> _YOUR ASSIGNMENT_
Reproduce the records below word for word.

> _DATA LISTING_
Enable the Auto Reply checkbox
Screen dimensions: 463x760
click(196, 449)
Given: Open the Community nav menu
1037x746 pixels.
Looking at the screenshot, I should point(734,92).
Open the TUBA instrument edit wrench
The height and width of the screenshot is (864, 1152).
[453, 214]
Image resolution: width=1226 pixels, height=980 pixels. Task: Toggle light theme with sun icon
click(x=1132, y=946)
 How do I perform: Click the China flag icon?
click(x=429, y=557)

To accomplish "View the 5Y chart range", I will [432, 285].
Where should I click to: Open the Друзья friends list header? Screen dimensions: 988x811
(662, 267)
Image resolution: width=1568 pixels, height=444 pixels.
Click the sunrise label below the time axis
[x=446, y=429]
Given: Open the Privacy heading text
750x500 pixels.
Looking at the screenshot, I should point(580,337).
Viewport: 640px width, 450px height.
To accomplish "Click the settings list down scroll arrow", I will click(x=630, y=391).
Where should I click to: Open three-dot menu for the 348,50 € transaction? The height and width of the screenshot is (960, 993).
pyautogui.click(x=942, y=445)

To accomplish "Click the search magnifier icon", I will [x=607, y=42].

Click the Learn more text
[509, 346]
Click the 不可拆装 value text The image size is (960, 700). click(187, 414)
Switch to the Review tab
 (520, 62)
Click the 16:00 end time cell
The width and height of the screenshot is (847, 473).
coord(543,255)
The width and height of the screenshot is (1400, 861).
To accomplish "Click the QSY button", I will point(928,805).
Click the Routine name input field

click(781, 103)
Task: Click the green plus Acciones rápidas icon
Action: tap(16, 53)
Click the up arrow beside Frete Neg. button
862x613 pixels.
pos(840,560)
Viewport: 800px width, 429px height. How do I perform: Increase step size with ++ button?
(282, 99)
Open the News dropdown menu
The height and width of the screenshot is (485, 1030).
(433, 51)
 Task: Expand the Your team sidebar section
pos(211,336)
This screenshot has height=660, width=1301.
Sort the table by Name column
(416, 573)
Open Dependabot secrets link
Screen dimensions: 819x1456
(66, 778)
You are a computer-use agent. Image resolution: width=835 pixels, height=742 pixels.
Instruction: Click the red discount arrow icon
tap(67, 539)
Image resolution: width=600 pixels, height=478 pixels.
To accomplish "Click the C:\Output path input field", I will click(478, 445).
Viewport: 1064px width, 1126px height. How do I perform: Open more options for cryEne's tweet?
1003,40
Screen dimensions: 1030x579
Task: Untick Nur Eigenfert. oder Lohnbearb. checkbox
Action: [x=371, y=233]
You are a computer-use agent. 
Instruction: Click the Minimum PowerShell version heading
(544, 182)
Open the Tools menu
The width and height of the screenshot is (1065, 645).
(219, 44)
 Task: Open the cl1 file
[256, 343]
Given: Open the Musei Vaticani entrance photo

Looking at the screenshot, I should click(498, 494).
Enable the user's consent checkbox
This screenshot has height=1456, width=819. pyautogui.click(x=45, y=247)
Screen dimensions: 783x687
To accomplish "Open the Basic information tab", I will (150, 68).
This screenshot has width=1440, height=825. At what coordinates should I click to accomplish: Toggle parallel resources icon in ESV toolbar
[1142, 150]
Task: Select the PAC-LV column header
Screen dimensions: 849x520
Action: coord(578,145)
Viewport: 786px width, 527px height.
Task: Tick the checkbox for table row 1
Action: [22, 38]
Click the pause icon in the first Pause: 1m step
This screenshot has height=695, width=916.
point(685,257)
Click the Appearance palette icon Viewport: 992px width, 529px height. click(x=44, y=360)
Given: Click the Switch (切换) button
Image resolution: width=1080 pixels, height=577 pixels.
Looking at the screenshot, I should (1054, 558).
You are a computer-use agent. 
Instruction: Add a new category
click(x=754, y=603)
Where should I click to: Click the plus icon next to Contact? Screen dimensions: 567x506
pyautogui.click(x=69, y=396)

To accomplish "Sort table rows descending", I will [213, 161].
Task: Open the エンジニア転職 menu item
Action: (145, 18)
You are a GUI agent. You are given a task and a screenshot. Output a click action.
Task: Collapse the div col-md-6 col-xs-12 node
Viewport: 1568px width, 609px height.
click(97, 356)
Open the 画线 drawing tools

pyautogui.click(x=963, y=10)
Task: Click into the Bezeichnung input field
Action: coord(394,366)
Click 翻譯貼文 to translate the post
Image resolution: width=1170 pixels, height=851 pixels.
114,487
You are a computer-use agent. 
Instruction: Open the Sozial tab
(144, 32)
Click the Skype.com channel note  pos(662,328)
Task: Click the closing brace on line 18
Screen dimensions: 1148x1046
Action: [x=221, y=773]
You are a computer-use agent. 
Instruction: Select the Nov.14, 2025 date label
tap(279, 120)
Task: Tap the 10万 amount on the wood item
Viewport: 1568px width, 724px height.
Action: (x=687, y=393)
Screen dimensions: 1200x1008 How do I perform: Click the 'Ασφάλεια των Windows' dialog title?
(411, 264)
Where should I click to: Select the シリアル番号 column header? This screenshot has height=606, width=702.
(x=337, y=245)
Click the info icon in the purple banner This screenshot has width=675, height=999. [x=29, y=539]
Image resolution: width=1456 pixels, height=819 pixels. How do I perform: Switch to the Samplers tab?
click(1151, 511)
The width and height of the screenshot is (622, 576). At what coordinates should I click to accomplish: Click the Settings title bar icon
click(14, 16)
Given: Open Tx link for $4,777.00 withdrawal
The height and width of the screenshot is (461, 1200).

> _COMPLETED EXERCISE_
Enable the Auto Reply checkbox
Screen dimensions: 463x760
click(196, 449)
Given: Open the Community nav menu
1037x746 pixels.
Looking at the screenshot, I should point(734,92).
Open the TUBA instrument edit wrench
The height and width of the screenshot is (864, 1152).
[453, 214]
Image resolution: width=1226 pixels, height=980 pixels. Task: Toggle light theme with sun icon
click(x=1132, y=946)
 How do I perform: Click the China flag icon?
click(x=429, y=557)

To accomplish "View the 5Y chart range", I will [432, 285].
Where should I click to: Open the Друзья friends list header? Screen dimensions: 988x811
(662, 267)
Image resolution: width=1568 pixels, height=444 pixels.
Click the sunrise label below the time axis
[x=446, y=429]
Given: Open the Privacy heading text
750x500 pixels.
Looking at the screenshot, I should point(580,337).
Viewport: 640px width, 450px height.
To accomplish "Click the settings list down scroll arrow", I will click(x=630, y=391).
Where should I click to: Open three-dot menu for the 348,50 € transaction? The height and width of the screenshot is (960, 993).
pyautogui.click(x=942, y=445)

To accomplish "Click the search magnifier icon", I will [x=607, y=42].

Click the Learn more text
[509, 346]
Click the 不可拆装 value text The image size is (960, 700). click(187, 414)
Switch to the Review tab
 (520, 62)
Click the 16:00 end time cell
The width and height of the screenshot is (847, 473).
coord(543,255)
The width and height of the screenshot is (1400, 861).
To accomplish "Click the QSY button", I will point(928,805).
Click the Routine name input field

click(781, 103)
Task: Click the green plus Acciones rápidas icon
Action: tap(16, 53)
Click the up arrow beside Frete Neg. button
862x613 pixels.
pos(840,560)
Viewport: 800px width, 429px height. How do I perform: Increase step size with ++ button?
(282, 99)
Open the News dropdown menu
The height and width of the screenshot is (485, 1030).
(433, 51)
 Task: Expand the Your team sidebar section
pos(211,336)
This screenshot has height=660, width=1301.
Sort the table by Name column
(416, 573)
Open Dependabot secrets link
Screen dimensions: 819x1456
(66, 778)
You are a computer-use agent. Image resolution: width=835 pixels, height=742 pixels.
Instruction: Click the red discount arrow icon
tap(67, 539)
Image resolution: width=600 pixels, height=478 pixels.
To accomplish "Click the C:\Output path input field", I will click(478, 445).
Viewport: 1064px width, 1126px height. How do I perform: Open more options for cryEne's tweet?
1003,40
Screen dimensions: 1030x579
Task: Untick Nur Eigenfert. oder Lohnbearb. checkbox
Action: [x=371, y=233]
You are a computer-use agent. 
Instruction: Click the Minimum PowerShell version heading
(544, 182)
Open the Tools menu
The width and height of the screenshot is (1065, 645).
(219, 44)
 Task: Open the cl1 file
[256, 343]
Given: Open the Musei Vaticani entrance photo

Looking at the screenshot, I should click(498, 494).
Enable the user's consent checkbox
This screenshot has height=1456, width=819. pyautogui.click(x=45, y=247)
Screen dimensions: 783x687
To accomplish "Open the Basic information tab", I will (150, 68).
This screenshot has width=1440, height=825. At what coordinates should I click to accomplish: Toggle parallel resources icon in ESV toolbar
[1142, 150]
Task: Select the PAC-LV column header
Screen dimensions: 849x520
Action: coord(578,145)
Viewport: 786px width, 527px height.
Task: Tick the checkbox for table row 1
Action: [22, 38]
Click the pause icon in the first Pause: 1m step
This screenshot has height=695, width=916.
point(685,257)
Click the Appearance palette icon Viewport: 992px width, 529px height. click(x=44, y=360)
Given: Click the Switch (切换) button
Image resolution: width=1080 pixels, height=577 pixels.
Looking at the screenshot, I should (1054, 558).
You are a computer-use agent. 
Instruction: Add a new category
click(x=754, y=603)
Where should I click to: Click the plus icon next to Contact? Screen dimensions: 567x506
pyautogui.click(x=69, y=396)

To accomplish "Sort table rows descending", I will [213, 161].
Task: Open the エンジニア転職 menu item
Action: (145, 18)
You are a GUI agent. You are given a task and a screenshot. Output a click action.
Task: Collapse the div col-md-6 col-xs-12 node
Viewport: 1568px width, 609px height.
click(97, 356)
Open the 画线 drawing tools

pyautogui.click(x=963, y=10)
Task: Click into the Bezeichnung input field
Action: coord(394,366)
Click 翻譯貼文 to translate the post
Image resolution: width=1170 pixels, height=851 pixels.
114,487
You are a computer-use agent. 
Instruction: Open the Sozial tab
(144, 32)
Click the Skype.com channel note  pos(662,328)
Task: Click the closing brace on line 18
Screen dimensions: 1148x1046
Action: [x=221, y=773]
You are a computer-use agent. 
Instruction: Select the Nov.14, 2025 date label
tap(279, 120)
Task: Tap the 10万 amount on the wood item
Viewport: 1568px width, 724px height.
Action: (x=687, y=393)
Screen dimensions: 1200x1008 How do I perform: Click the 'Ασφάλεια των Windows' dialog title?
(411, 264)
Where should I click to: Select the シリアル番号 column header? This screenshot has height=606, width=702.
(x=337, y=245)
Click the info icon in the purple banner This screenshot has width=675, height=999. [x=29, y=539]
Image resolution: width=1456 pixels, height=819 pixels. How do I perform: Switch to the Samplers tab?
click(1151, 511)
The width and height of the screenshot is (622, 576). At what coordinates should I click to accomplish: Click the Settings title bar icon
click(14, 16)
Given: Open Tx link for $4,777.00 withdrawal
The height and width of the screenshot is (461, 1200).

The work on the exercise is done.